====== Document passage ======

Guides - Hadoop docs for gridftp-hdfs


 

Install & configure the storage element:

Description Install BeStMan-Gateway to provide access to disk array via grid utilities.
Dependencies - OSG CE configured
- GUMS installed, configured, and running
- Disk array network mounted on all nodes
Notes These are only additional notes, follow the official OSG release docs, consulting our notes for details. We install the worker-node client, the CE, and SE all on the same node (the grid node) and the CE & SE in the same directory. We run BeStMan as user "best" instead of as "daemon" because we do not allow world-readable access to files on our SE. The daemon user is not in the "users" group, but the best user is.
Guides - OSG release docs for BeStMan-Gateway

Install the worker node client:

Description Install the worker node client to give worker nodes access to certificate information, system configuration, and software binaries.
Dependencies - OSG CE configured
Notes These are only additional notes, follow the official OSG release docs, consulting our notes for details. We install the worker-node client as root (su -) on the GN in a fresh shell in /sharesoft/osg/wnclient.
Guides - OSG release docs for worker node client

Start the CE & SE

Description Start the compute and service elements, check RSV tests and service logs, publish CMSSW software pins if applicable.
Dependencies - OSG CE configured
- OSG SE installed and configured
- OSG WN client installed
Notes
Guides - Globus 2.0 error codes (for debugging)

As root (su -) on the GN:

  1. Start the OSG CE & SE:
    cd /sharesoft/osg/ce
    . setup.sh
    vdt-control --on

    This starts all the services for both the CE & SE because we installed them in the same directory.

======

→ Requirements:
1/ Decide whether each statement agrees with the OSG installation notes. Answer yes or no, and quote the words of the notes that settle it.
(a) BeStMan is run as the user "daemon".
(b) The worker-node client is installed in /sharesoft/osg/wnclient.
(c) The daemon user belongs to the "users" group.
2/ Answer these questions from the OSG installation notes.
(a) What does installing BeStMan-Gateway provide?
(b) Which reference is listed for debugging when starting the CE & SE?
(c) What command follows ". setup.sh" to start the OSG CE & SE?
3/ Write out the OSG installation notes verbatim, from "Description Install the" to "codes (for debugging)", inclusive.
The lines after this point come from a separate source.

====== Data shown ======

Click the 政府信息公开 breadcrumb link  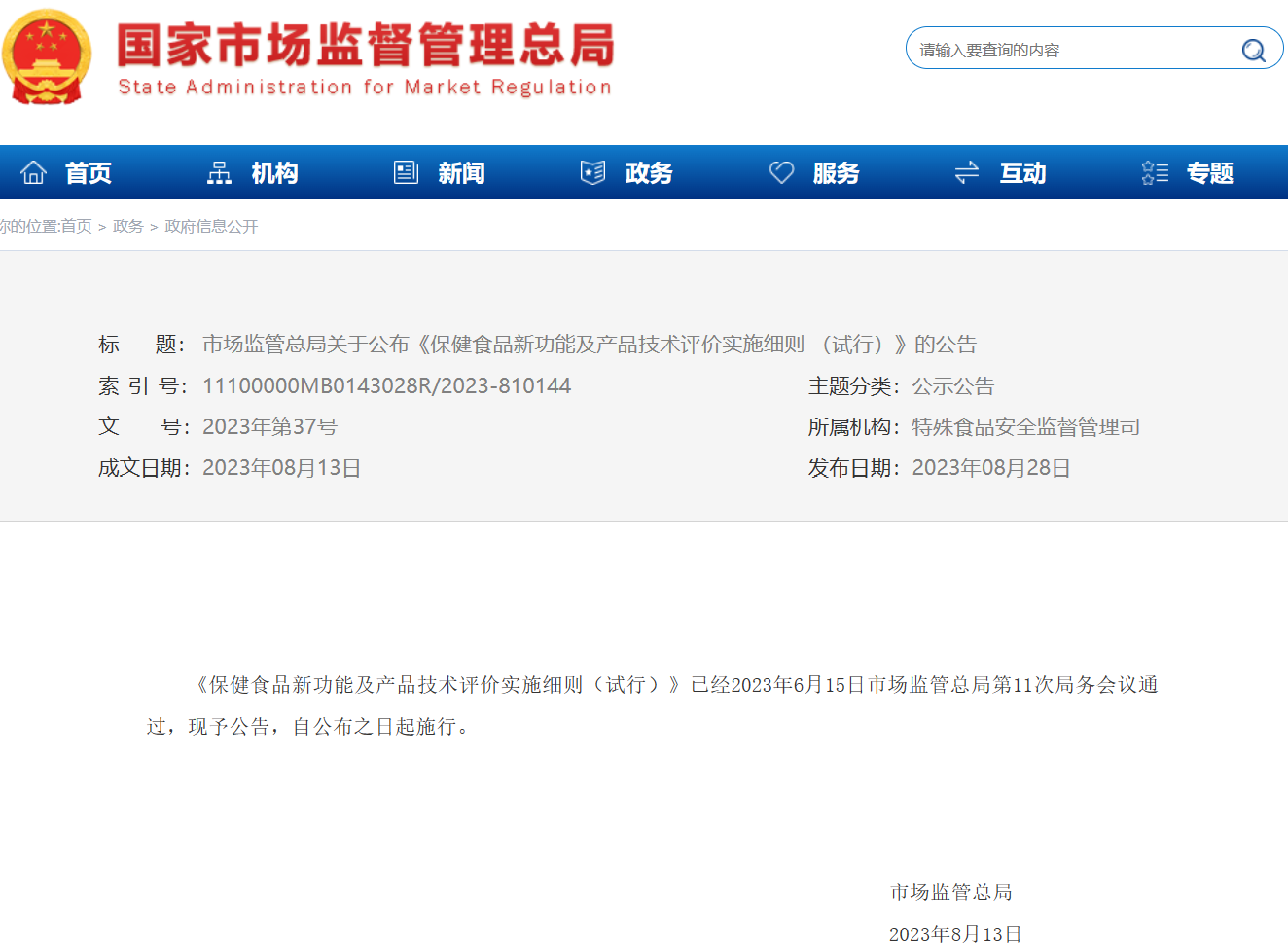click(x=211, y=226)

======

→ Worked answers:
1/
(a) No: "We run BeStMan as user "best" instead of as "daemon""
(b) Yes: "in a fresh shell in /sharesoft/osg/wnclient"
(c) No: "The daemon user is not in the "users" group, but the best user is."

2/
(a) Access to the disk array via grid utilities.
(b) Globus 2.0 error codes.
(c) vdt-control --on

3/
Description Install the worker node client to give worker nodes access to certificate information, system configuration, and software binaries.
Dependencies - OSG CE configured
Notes These are only additional notes, follow the official OSG release docs, consulting our notes for details. We install the worker-node client as root (su -) on the GN in a fresh shell in /sharesoft/osg/wnclient.
Guides - OSG release docs for worker node client

Start the CE & SE

Description Start the compute and service elements, check RSV tests and service logs, publish CMSSW software pins if applicable.
Dependencies - OSG CE configured
- OSG SE installed and configured
- OSG WN client installed
Notes
Guides - Globus 2.0 error codes (for debugging)